Bana öyle geliyor ki, bugün geleceğe dair bildiklerimiz, her zamankinden bile daha az. Zaten hiçbir zaman çok değildi.

Terörizm konusunda: Endişelerimizin ne kadarı Usame bin Ladin ve El Kaide’den kaynaklanıyor, ne kadarı diğer gruplarla ilgili? Bin Ladin’in planlarının ve kaynaklarının ne kadarı 11 Eylül saldırılarında kullanıldı, ne kadarı hâlâ hazır bekliyor? Bin Ladin gerçekten şeytani bir dâhi mi, yoksa şansı yaver gitmiş bir “kâğıttan kaplan” mı? Daha başka darbeler gelecek mi? Her yıl ses getiren büyük bir saldırı mı göreceğiz? Yoksa Orta Doğu’daki şiddet, burada da sürekli ve kalıcı bir hâl mi alacak? Kimyasal ve biyolojik silahlar gerçek bir tehdit mi?

----------------------------------------

Verilen görev: Geleceğe ve terörizme dair metinden, "Bana öyle geliyor" sözleriyle başlayıp "bir tehdit mi?" sözlerini de içine alarak biten kısmı hiç değiştirmeden çıkarın.

[Ekran görüntüleri ve sayfalar için işaretleme kayıtları]
----------------------------------------

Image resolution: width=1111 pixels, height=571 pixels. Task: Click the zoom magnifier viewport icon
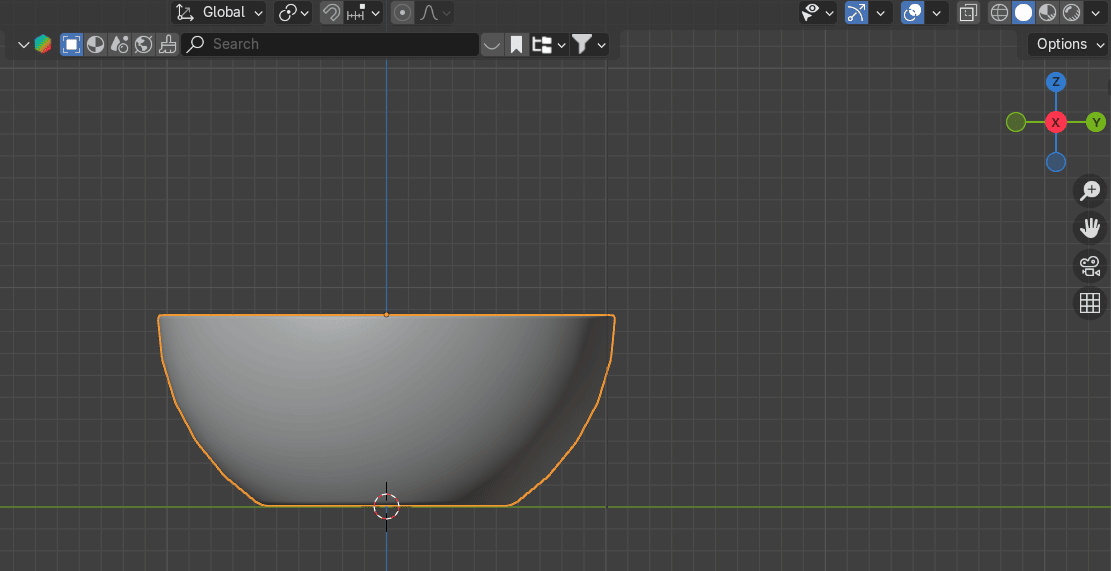coord(1089,191)
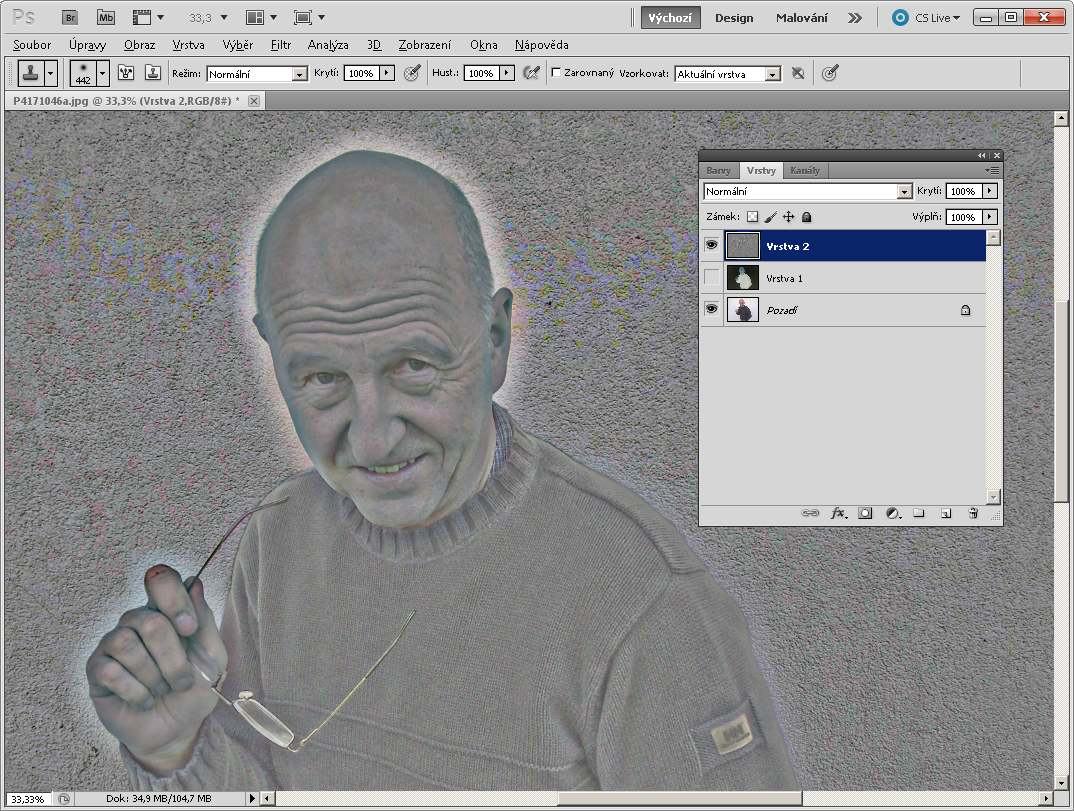Hide the Vrstva 2 layer

[x=711, y=245]
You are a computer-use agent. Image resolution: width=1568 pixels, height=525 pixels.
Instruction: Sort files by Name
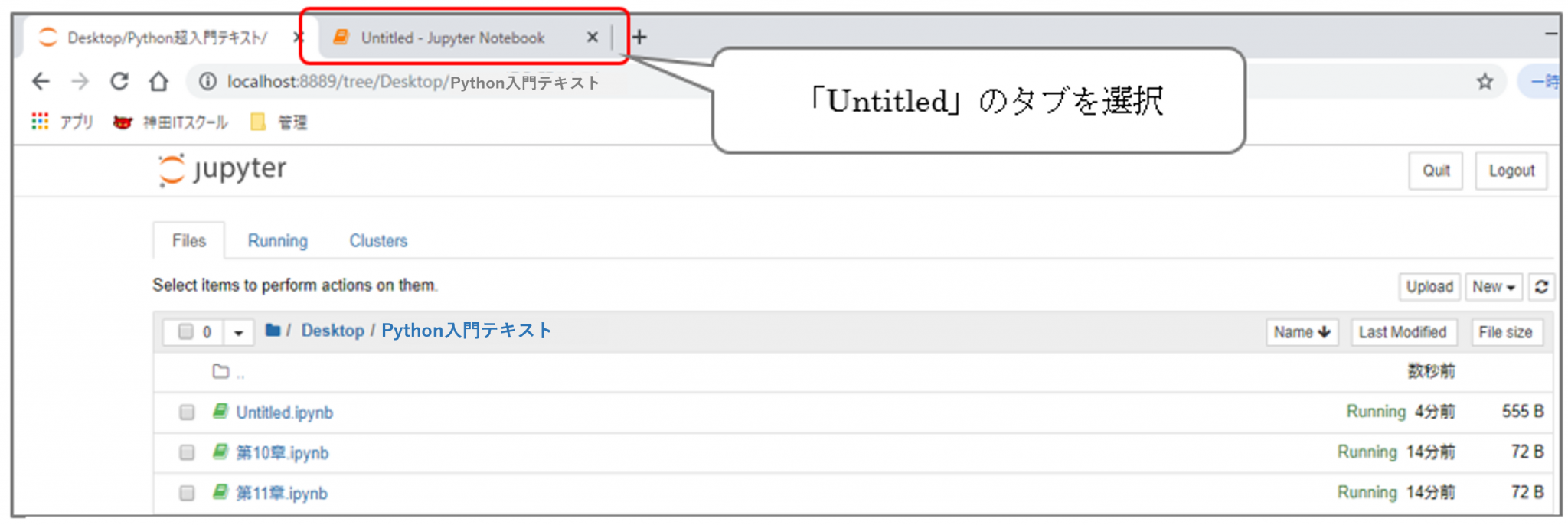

----------------------------------------

Görevin sonucu:
Bana öyle geliyor ki, bugün geleceğe dair bildiklerimiz, her zamankinden bile daha az. Zaten hiçbir zaman çok değildi.

Terörizm konusunda: Endişelerimizin ne kadarı Usame bin Ladin ve El Kaide’den kaynaklanıyor, ne kadarı diğer gruplarla ilgili? Bin Ladin’in planlarının ve kaynaklarının ne kadarı 11 Eylül saldırılarında kullanıldı, ne kadarı hâlâ hazır bekliyor? Bin Ladin gerçekten şeytani bir dâhi mi, yoksa şansı yaver gitmiş bir “kâğıttan kaplan” mı? Daha başka darbeler gelecek mi? Her yıl ses getiren büyük bir saldırı mı göreceğiz? Yoksa Orta Doğu’daki şiddet, burada da sürekli ve kalıcı bir hâl mi alacak? Kimyasal ve biyolojik silahlar gerçek bir tehdit mi?